Knoll R, Christ W, Müller-Oerlinghausen B, Coper H
Naunyn Schmiedebergs Arch Pharmacol. 1977 Mar;297(2):195-200. doi: 10.1007/BF00499931.
The metabolism of chlorpromazine by microsomal preparations of the small intestine from guinea pig and rat was studied. 35S-chlorpromazine was incubated with these preparations in Krebs-Ringer bicarbonate buffer at 37 degrees C. Control values were obtained by performing the assay at 0 degrees C. The metabolites were extracted with dichloroethane and separated by TLC. In incubations with intestinal microsomes from guinea pigs chlorpromazine sulphoxide and monodesmethyl chlorpromazine were identified as main metabolites. The apparent Michaelis constant for sulphoxidation of chlorpromazine is approximately 20-30 micronM and for N-demethylation in the range of 30-100 micronM. Using microsomal preparations from rat intestine, however, noteworthy formation of chlorpromazine metabolites could not be found. This observation can be explained by the fact that the cytochrome P450 content of rat intestinal microsomes was extremely low compared with that determined in guinea pig microsomes.

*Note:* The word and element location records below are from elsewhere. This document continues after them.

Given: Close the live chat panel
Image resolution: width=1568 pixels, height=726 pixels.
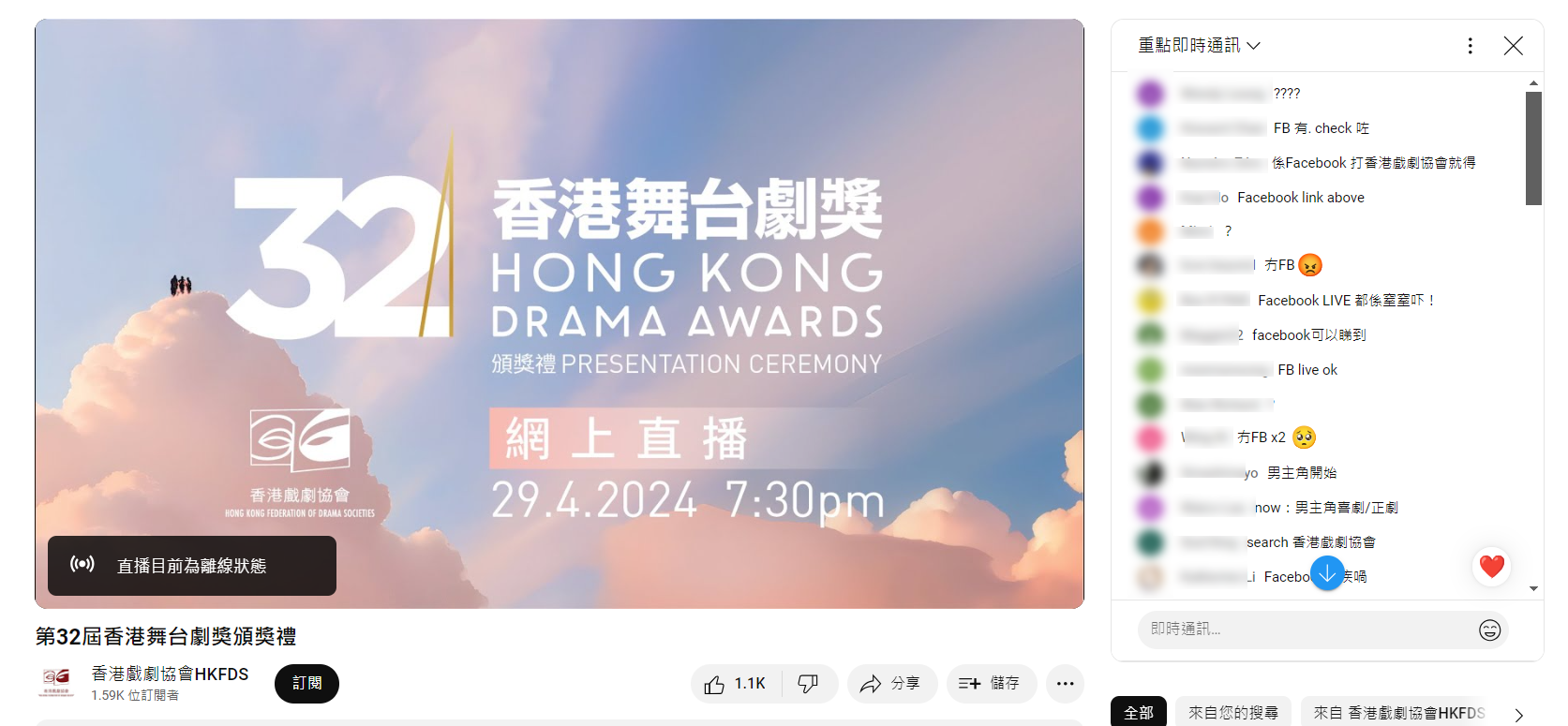Looking at the screenshot, I should click(1513, 46).
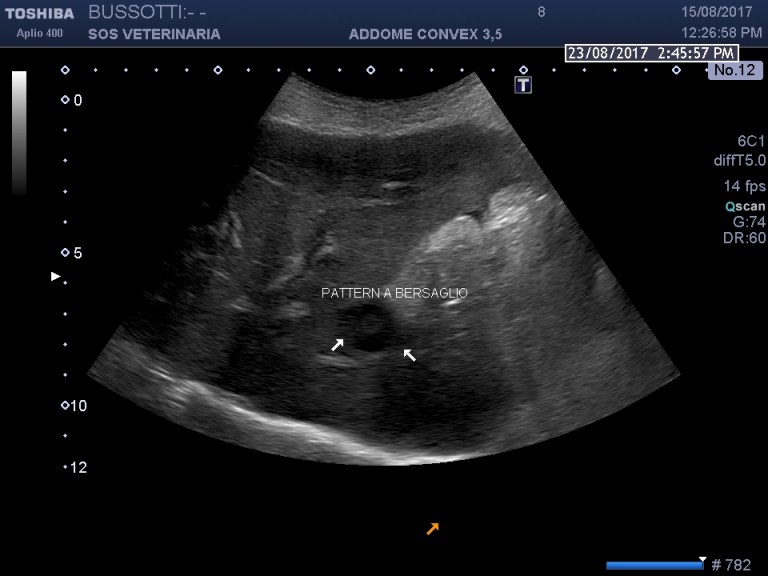Image resolution: width=768 pixels, height=576 pixels.
Task: Click the diffT5.0 harmonic setting
Action: click(x=741, y=159)
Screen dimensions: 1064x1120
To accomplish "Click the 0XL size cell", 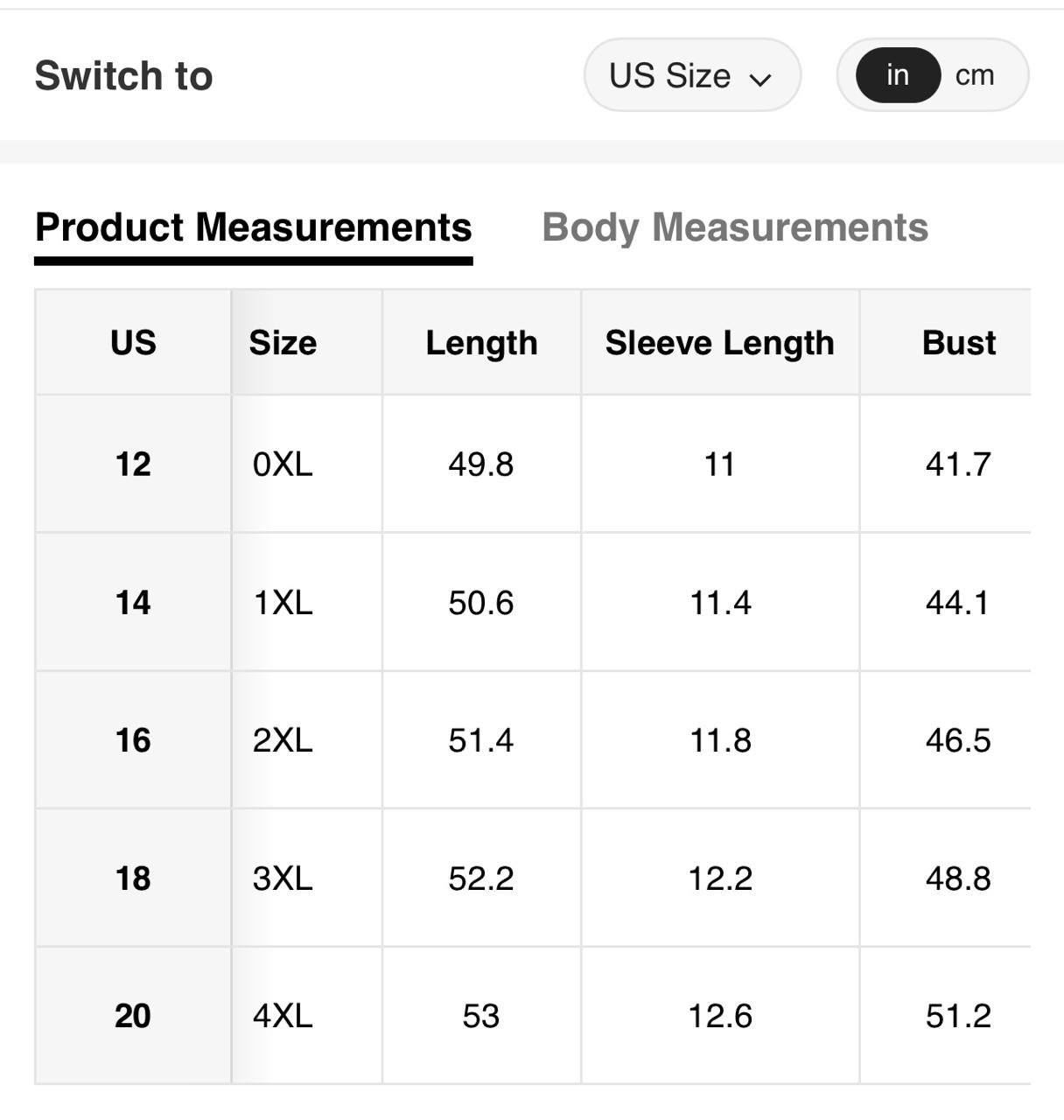I will 283,464.
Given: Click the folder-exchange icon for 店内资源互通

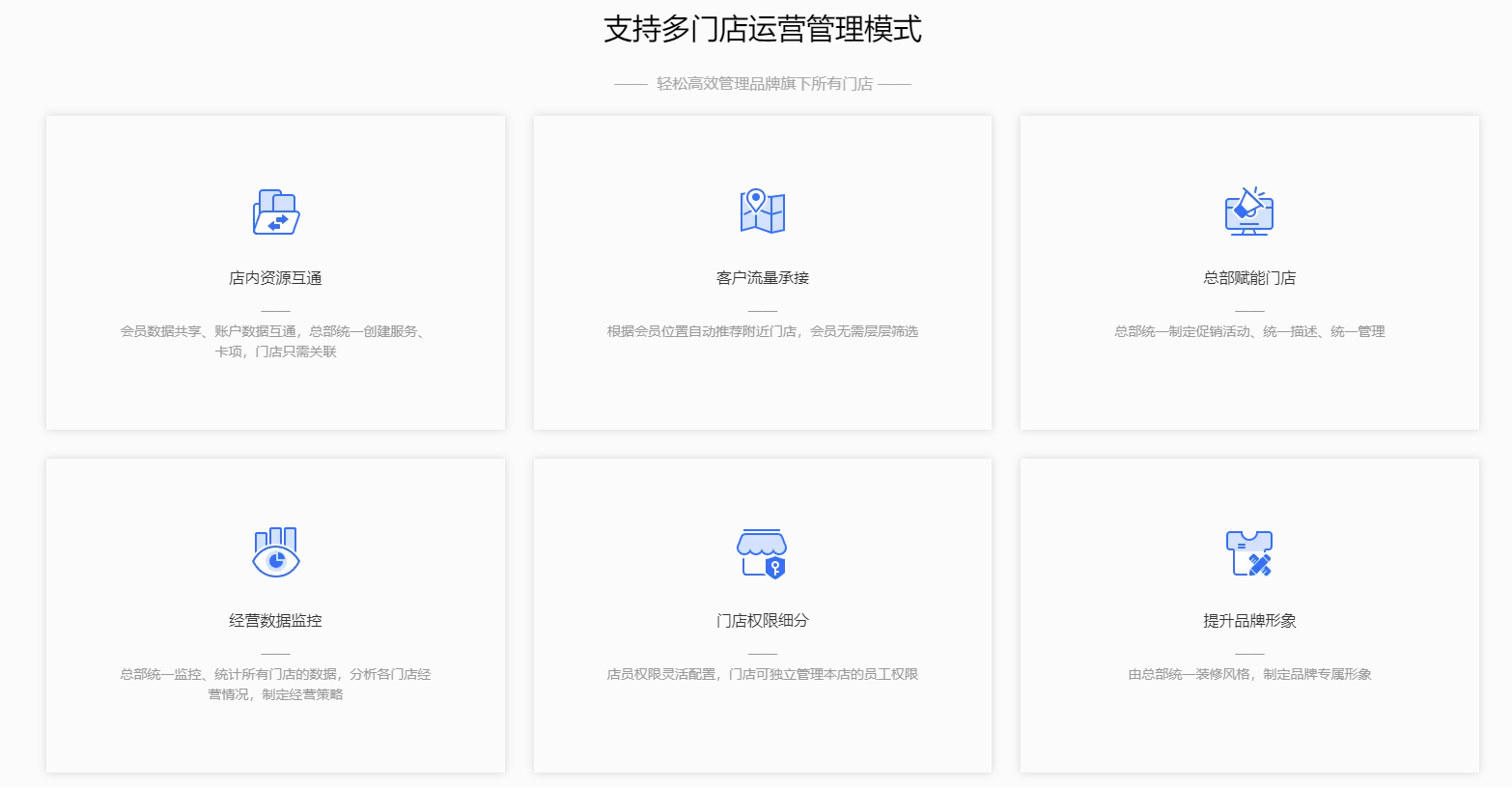Looking at the screenshot, I should point(276,212).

研究了氯丙嗪在豚鼠和大鼠小肠微粒体制剂中的代谢情况。将35S - 氯丙嗪与这些制剂在37℃的 Krebs - Ringer碳酸氢盐缓冲液中孵育。通过在0℃进行测定获得对照值。代谢产物用二氯乙烷萃取并通过薄层层析分离。在用豚鼠肠道微粒体孵育时,氯丙嗪亚砜和单去甲基氯丙嗪被鉴定为主要代谢产物。氯丙嗪亚砜化的表观米氏常数约为20 - 30微摩尔,N - 去甲基化的表观米氏常数在30 - 100微摩尔范围内。然而,使用大鼠肠道微粒体制剂时,未发现氯丙嗪代谢产物的显著形成。这一观察结果可以用以下事实来解释,即与豚鼠微粒体中测定的细胞色素P450含量相比,大鼠肠道微粒体中的细胞色素P450含量极低。